We call this one rebellious act the fall of humankind, because the Bible teaches that Adam, as the first human, represented all of his posterity before God, so the consequences that came from this single sin—a disordering of the creation order, and death (all kinds: physical, spiritual, eternal)—affect all humankind.
And because he represented us, every human being has inherited sin from Adam. Since this inherited sin exists within us at our origin, right at the point we are conceived, the most common name for it is original sin.
Inherited Guilt
The first part of original sin is inherited guilt. The sin of Adam is counted against every one of his descendants. Wayne Grudem writes that "God thought of us all as having sinned when Adam disobeyed,"2 so each of us was born guilty and condemned for Adam's disobedience.
Some complain that this is unfair: How can we be blamed for what Adam did?

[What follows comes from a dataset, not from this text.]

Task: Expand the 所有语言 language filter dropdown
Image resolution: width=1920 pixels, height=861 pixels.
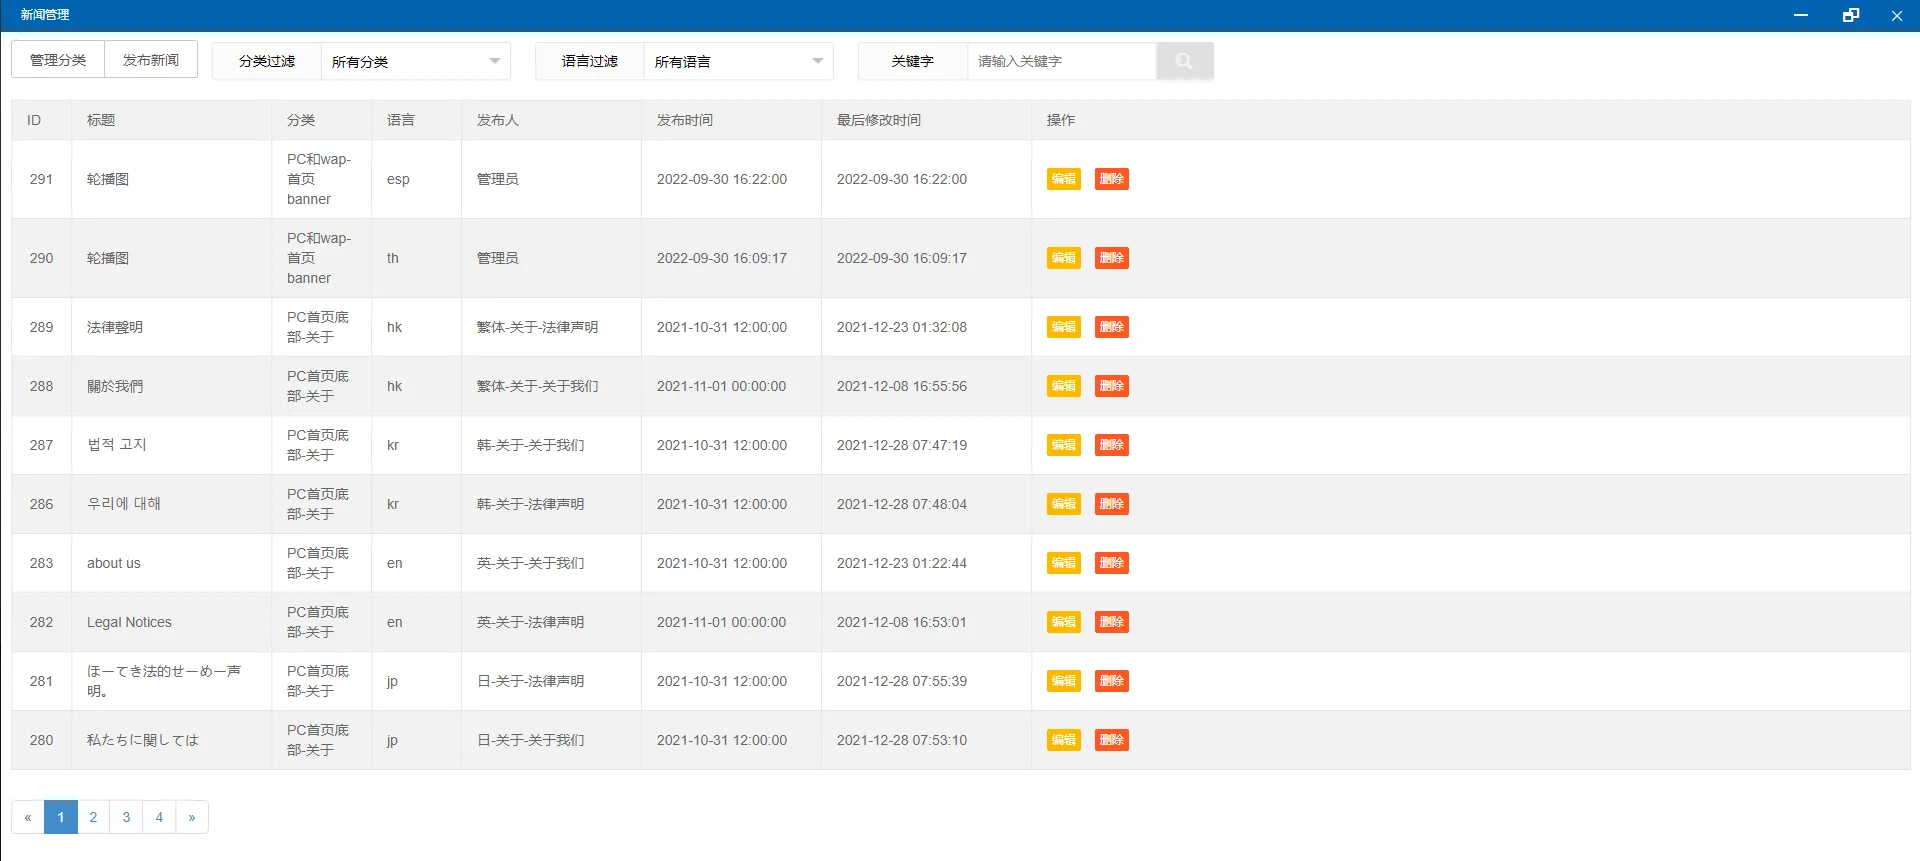Action: click(x=738, y=61)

There are a few ways to answer this objection, but it seems clear to me is that since Christ's representative obedience is necessary for our salvation (a truth we'll get to later), it does us no good to argue that a representative system is unfair. We'd have no hope without it.
Inherited Corruption
The other part of original sin is inherited corruption. We are all natural-born sinners. At birth, the corrupt seed that will grow and blossom into bad fruit is already there waiting to sprout (Psalm 58:3).
This is the reason no one had to teach my little granddaughter to manipulate others to get what she wants. It's an innate ability—or perhaps more accurately, an innate disability. Like the rest of us, she was born with the desire to rule her own life and the lives of those around her—to be her own god, if you will—and as soon as she could express herself adequately, that's what she began trying to do.
Inherited corruption means that every one of us is a sinner, first in our inner being, then in our actions, adding to our guilt before God. So original sin packs a double guilt whammy—guilt inherited from Adam, and more guilt resulting from our inner corruption and all the sins that flow from it.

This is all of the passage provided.